Any film about history has to deal with time. In at least two ways: as historical time, the length of years, decades, or centuries being described; and as running time, the window of two movie hours in which the chosen segment of historical time is portrayed. A film dealing with the history of an entire country, even a young one like Argentina, is even more complicated. How to summarize so much in so little time? More importantly, how to trace the complex web of ideologies, passions, prophetic visions, and mortal hatreds that shaped the national soul, and do it in a readable or watchable fashion? What to emphasize and what to ignore? A work of history always simplifies and it must concern itself with how to simplify and where.

Nicolás Prividera’s Fatherland doesn’t ignore this. Indeed, it makes historical simplification one of its main themes. This is a film about how succeeding generations simplified and streamlined the record of their times, how they divided up their evolving nation into competing camps in order to explain the disagreements of their age. Prividera visited the Recoleta cemetery in the city of Buenos Aires with a reflex camera, and, during the course of a month, filmed modern day Argentine citizens as they read texts belonging to or referencing the buried figures in the mausoleums behind them. Interspersed between the recitations are observational images of the cemetery: hunting cats jostling over a bird, maintenance personnel going through the motions of their workday, wandering tourists smiling during a stroll, nostalgic seniors chanting an old song for Juan Domingo Perón. The Recoleta cemetery is, as Prividera has said, a city within a city. Inside its walls are the elaborate tombs of many significant Argentine political and literary figures. Each mausoleum is a riddle of symbolism and sculpture, and all the vaults are interconnected by passages of varying width, so that visitors might be confused as pedestrians in a city of miniature temples for the dead.

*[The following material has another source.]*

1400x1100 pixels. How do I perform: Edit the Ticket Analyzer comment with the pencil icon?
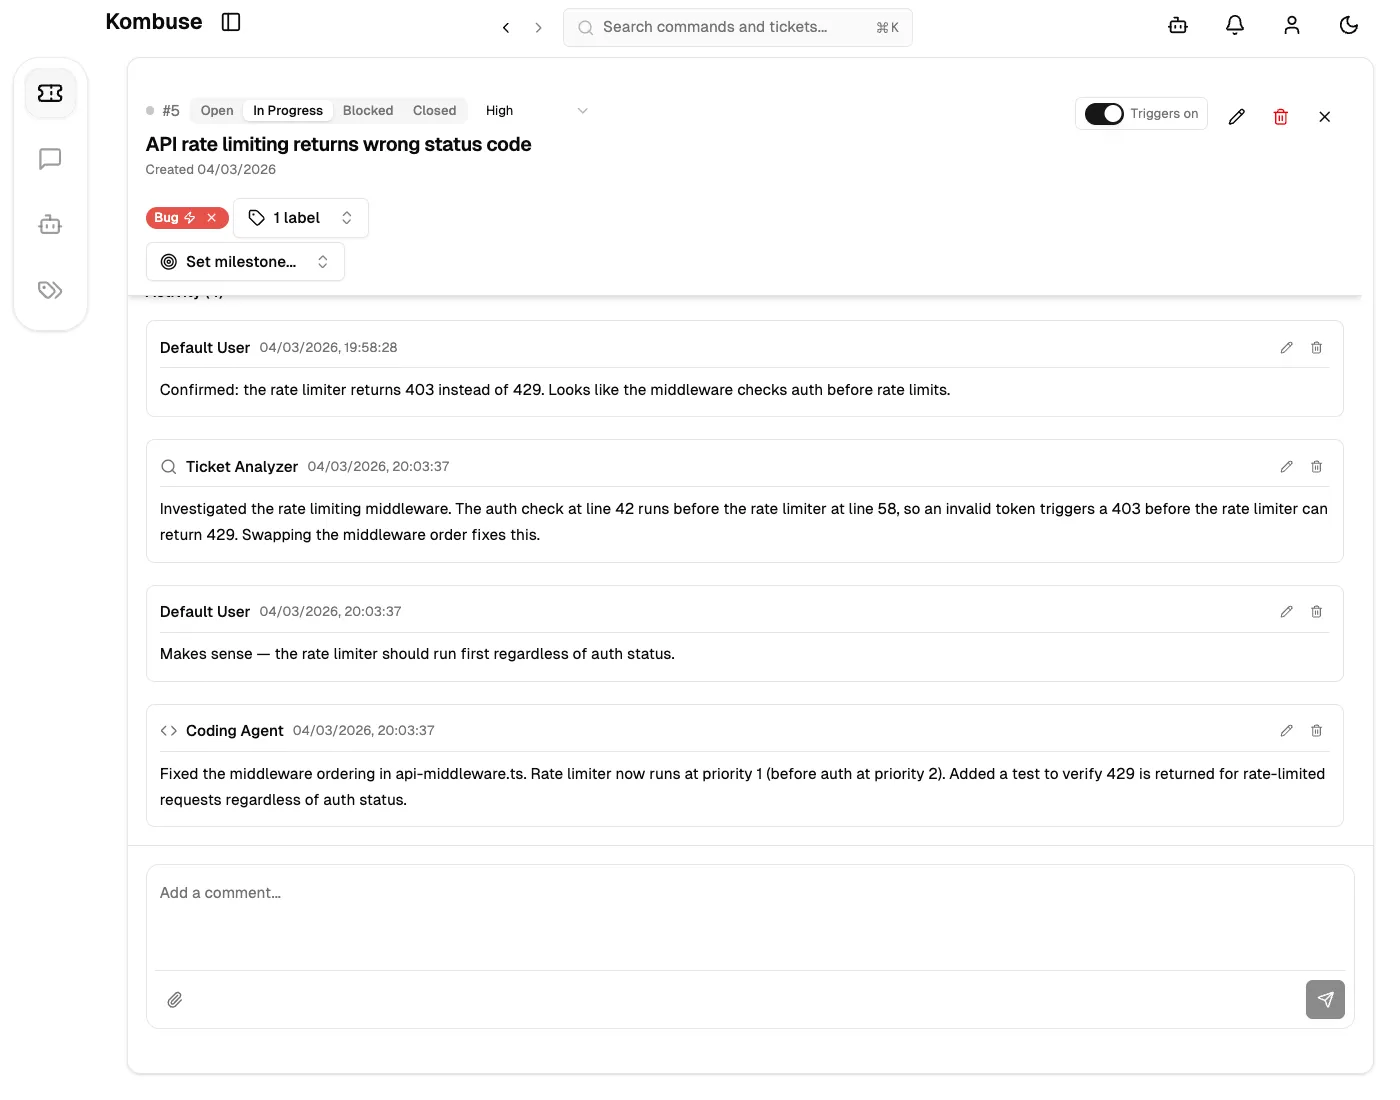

Prividera visited the Recoleta cemetery in the city of Buenos Aires with a reflex camera, and, during the course of a month, filmed modern day Argentine citizens as they read texts belonging to or referencing the buried figures in the mausoleums behind them.

Prividera, in crafting Fatherland, was openly inspired by John Gianvito’s Profit Motive and the Whispering Wind. For this experimental documentary, released in 2007, the American professor and director traveled to the marked and unmarked resting places of both famous and forgotten participants in the social struggles of the United States, and aimed his camera at the adjacent signs and plaques explaining the historical importance of the buried names. What is interesting about these commemorative inscriptions is not only their content, but where they are located: inside the banality of a parking lot, besides a related sculpture, next to the transient blur of a highway. Each setting implies something about how and where we choose to remind ourselves of our history. Prividera repurposed this concept for Fatherland, but with some fundamental changes: the Argentine filmmaker constrained himself to a single necropolis, whereas Gianvito drove all over the United States; and the texts in Fatherland do not evoke the past, like those in Profit Motive, but come directly from it. The signs filmed by Gianvito were not written by the makers of history, but by those who chose to remember them; Prividera, on the other hand, uses almost no retrospective texts, as his modern Argentine citizens read the ink scribbled by actual historical figures. The past, then, is not remembered or memorialized in a plaque, but is rather reinterpreted. Even if the texts come from the past, they are not the past itself, since every act of readership receives the words differently. Prividera’s modern-day reciters are clumsy and often struggle with the language. A few try to be operatic, their enunciations slow and pedantic; others are more candid, somewhat bemused; many seem aware of the content of the words; and some read mindlessly and listlessly. In all cases, the texts, plucked from the past, are renewed in our present.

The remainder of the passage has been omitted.